DOCUMENT PASSAGE>
[start]
Friday 3 December 2010

FIFA Fiasco

Time for CollinsBeans’ two pence on the World Cup bid

Plenty of frustration has been aired following yesterday afternoon’s FIFA voting on the 2018 and 2022 World Cups. And I don’t think anyone can proclaim to know the full picture. Certainly England’s bid looked strong and whatever your personal and political persuasions, it was hard to argue with the impressive and heavyweight presentation line-up of David Beckham, David Cameron and Prince William. Yet it seemed to count for nothing, and the suggestion is that votes were traded for different bids.

What seems to be clear is that FIFA, certainly in this country, has come out of this with yet more damage to its reputation. I have no real idea of what goes on in that organisation, but Sepp Blatter, Jack Warner and company don’t fill me with any sort of confidence. Untrustworthy is a polite way of putting it.

On the surface of things, I can see the thinking behind the decision to give Russia the 2018 tournament. However, the Qatar choice baffles me. I know one or two people who have spent time in the area, and the reports aren’t great. 45 degree heat, air conditioned stadiums and training complexes never to be used again, no interest in the game, no passion and high costs. It doesn’t necessarily raise the hopes of a great tournament, and the petty, bitter and frustrated side of me quite wants the whole thing to be a disaster, in the vain hope it might shake up FIFA a bit.

As is often the case, Henry Winter has written an informative article on the subject which is copied below. As he points out, while FIFA is deplorable it might also be time to have a long, hard look at what exactly is going on with football in this country. It’s definitely not been a great week for the “home” of the game…

Henry Winter: Fifa should be ashamed while the FA must reflect following the World Cup 2018 vote

Deep into the darkest, coldest, cruellest Swiss night, the shock over England’s 2018 World Cup humiliation slowly subsided but the raging at Fifa remained.

“We were stitched up,” confided a member of the England bid team. “The Prime Minister was stitched up. He thought he had a number of votes locked down.”

He didn’t. For all the hours put in by David Cameron, for all the glad-handing by David Beckham and Prince William, England managed just one vote, along with that of Geoff Thompson.
[end]
RECORDS PROVIDED>
[start]
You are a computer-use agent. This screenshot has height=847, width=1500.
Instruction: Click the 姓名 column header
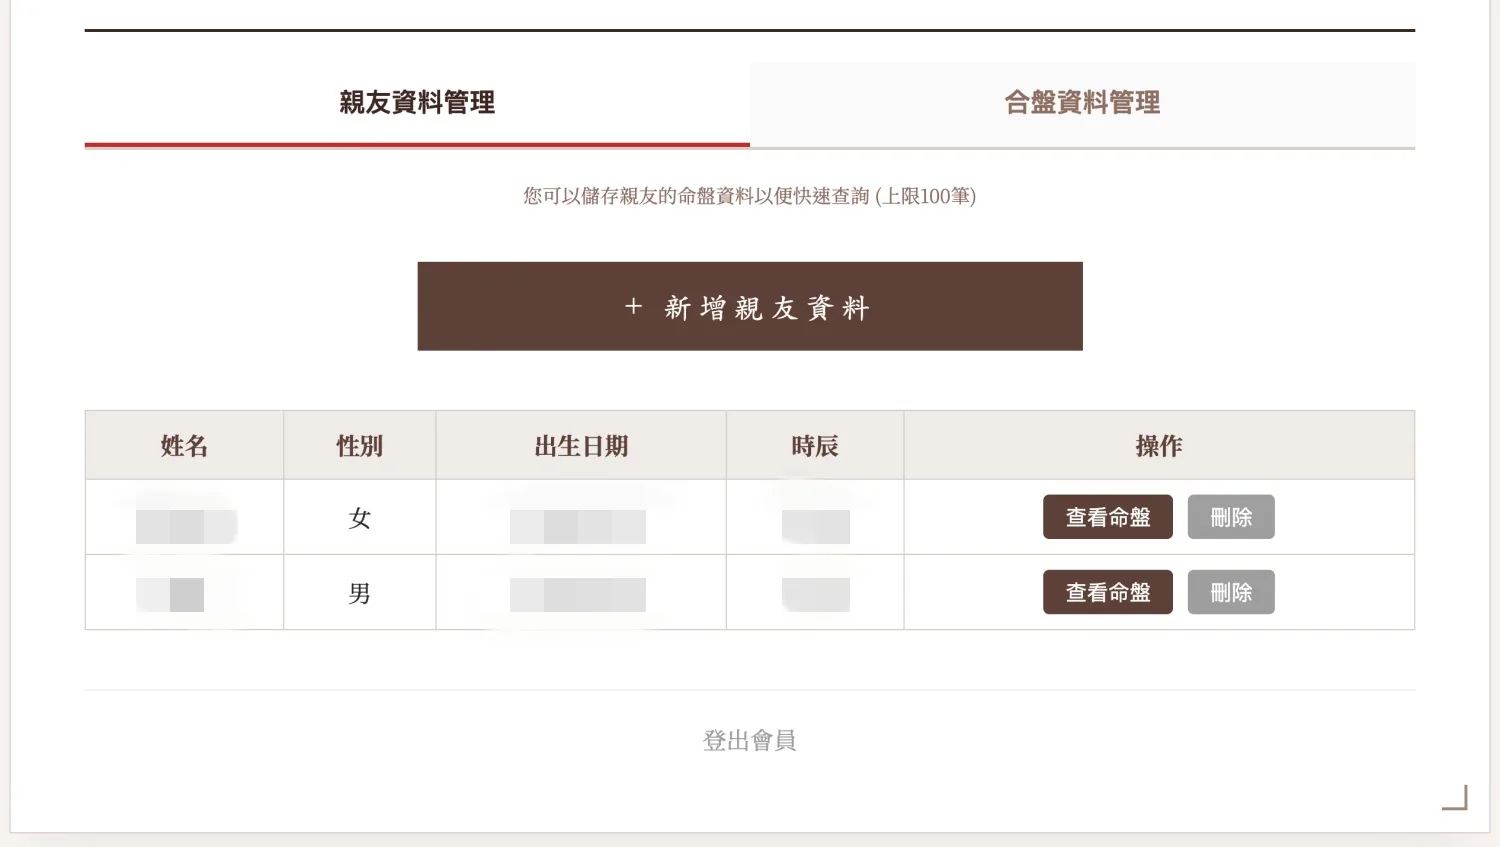(x=184, y=446)
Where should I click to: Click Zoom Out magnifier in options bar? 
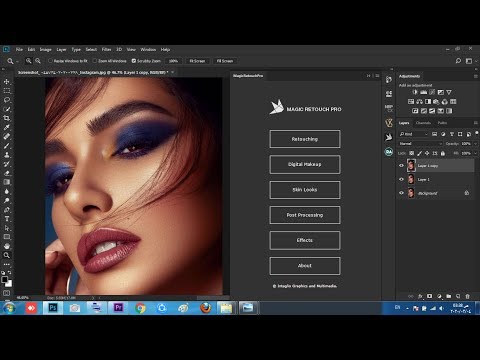point(38,61)

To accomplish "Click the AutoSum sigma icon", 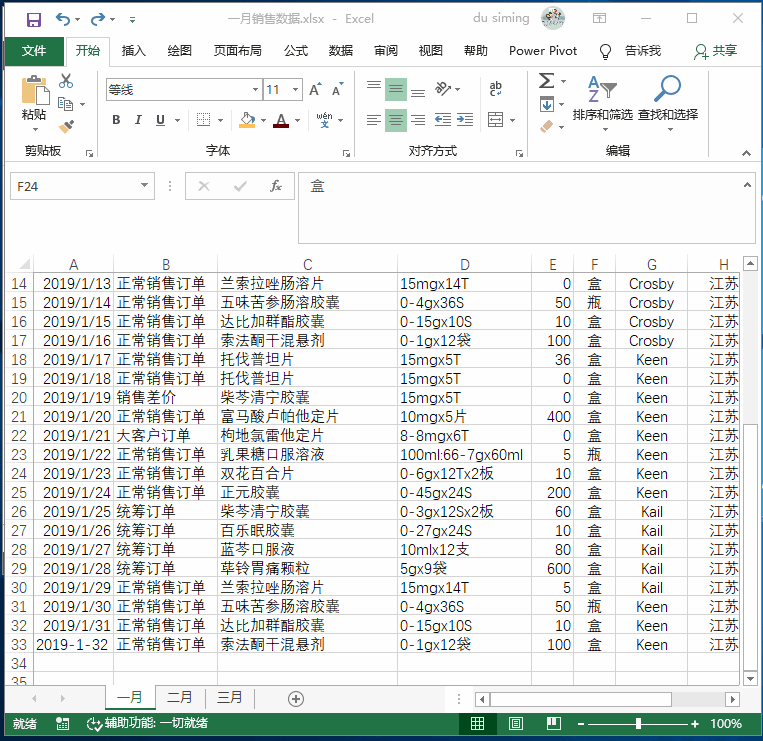I will pos(546,81).
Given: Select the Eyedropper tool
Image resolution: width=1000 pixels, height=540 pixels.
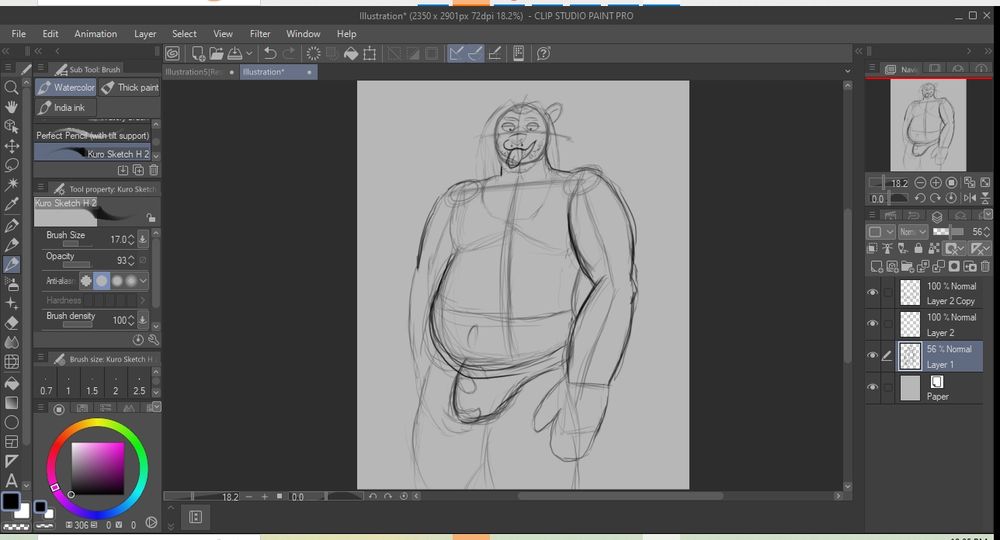Looking at the screenshot, I should [x=12, y=204].

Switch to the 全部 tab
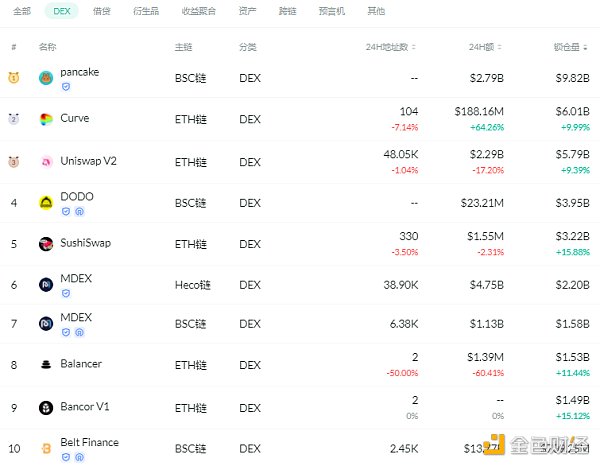23,11
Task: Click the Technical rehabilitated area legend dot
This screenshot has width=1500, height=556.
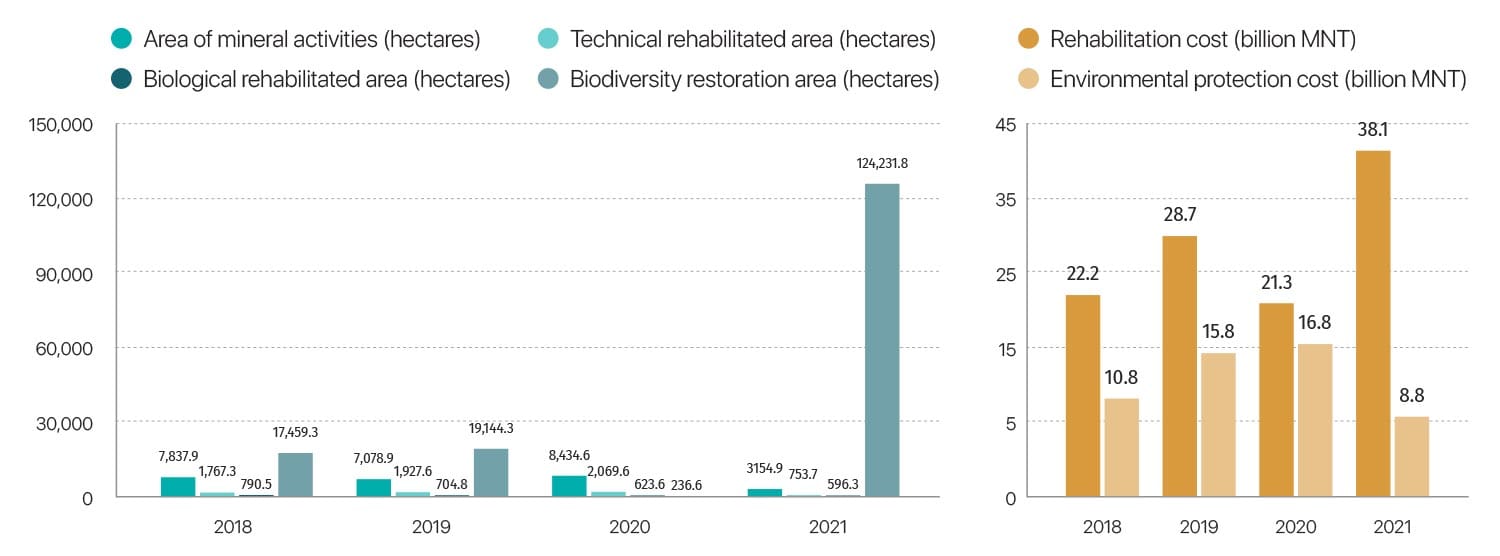Action: click(x=548, y=40)
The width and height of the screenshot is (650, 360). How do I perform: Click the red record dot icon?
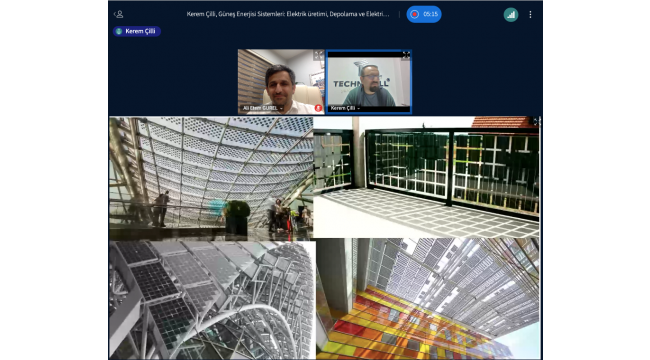pos(414,14)
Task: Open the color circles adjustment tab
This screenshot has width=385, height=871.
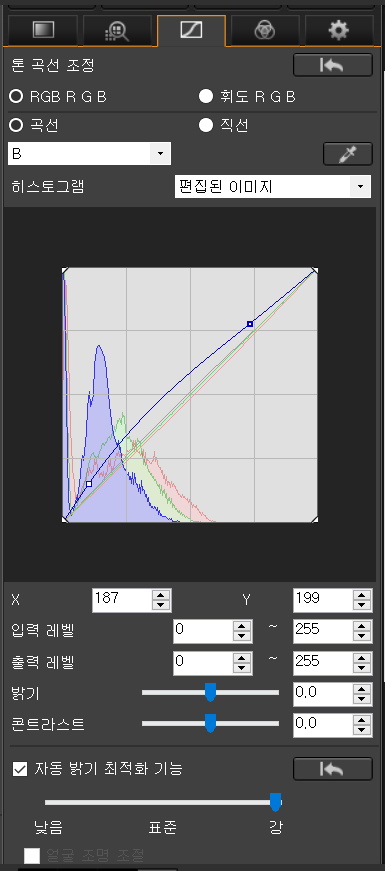Action: click(265, 30)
[end]
OBJECTIVE>
Carry on writing the blog post about England's failed 2018 World Cup bid, starting right after its final sentence.

WRITTEN RESPONSE>
England went out in the first round; even Fabio Capello’s side reached the second World Cup stage in the summer. The annus horribilis was complete.

Recriminations abounded on a day of dismay for England and shame for Fifa. Some within the England team pointed to Fifa’s ire over Monday night’s Panorama, believing it to be the reason why the accused Jack Warner turned against them.

Others just fulminated privately about Fifa, about the decision to go for Russia in 2018 and Qatar in 2022.

Some logic can be detected in Fifa thinking over the land of the Great Bear, which has never hosted the World Cup and boasts a past footballing pedigree in Lev Yashin and current stars like Andrei Arshavin, whose emotional speech here on Thursday was genuinely moving.

Yet the real scandal in Fifa-ville was the decision to award the 2022 tournament to Qatar, a soulless, featureless, air-conditioned, cramped place with so little connection to football it required hired hands like Pep Guardiola.

It was as if Fifa was saying “to hell with the fans”. Qatar 2022 will be a joyless experience for supporters.

“Russia and Qatar are the new frontiers, I guess,” reflected a rueful Paul Elliott of the England bid team. “We just believed we were a great pair of hands; we were just about giving to the world, not taking.”

Giving and taking. Fifa’s credibility was battered on Thursday, not by any allegations of corruption but by the cynical game of collusion and vote-trading that patently went on in Fifa House. All the fish are soiled.

The sense of anger within the England team was inescapable.

“We need to lay the ghost of losing this World Cup bid by winning the World Cup on the pitch in 2014 or 2018, especially 2018 in Russia,” said Richard Scudamore, the Premier League chief executive.

“We are bringing good players through our youth development at academies.”

The likes of Jack Wilshere, Jack Rodwell, Josh McEachran, Wayne Rooney, Adam Johnson, Joe Hart, Kieran Gibbs and Andy Carroll, among others, give Scudamore some hope for the future.

“Winning the World Cup is the only way we can restore the balance after this disappointment,” he added.

It will not be easy. Brazil 2014 will be played in the type of hot conditions that traditionally trouble English players, particularly at the end of a long season.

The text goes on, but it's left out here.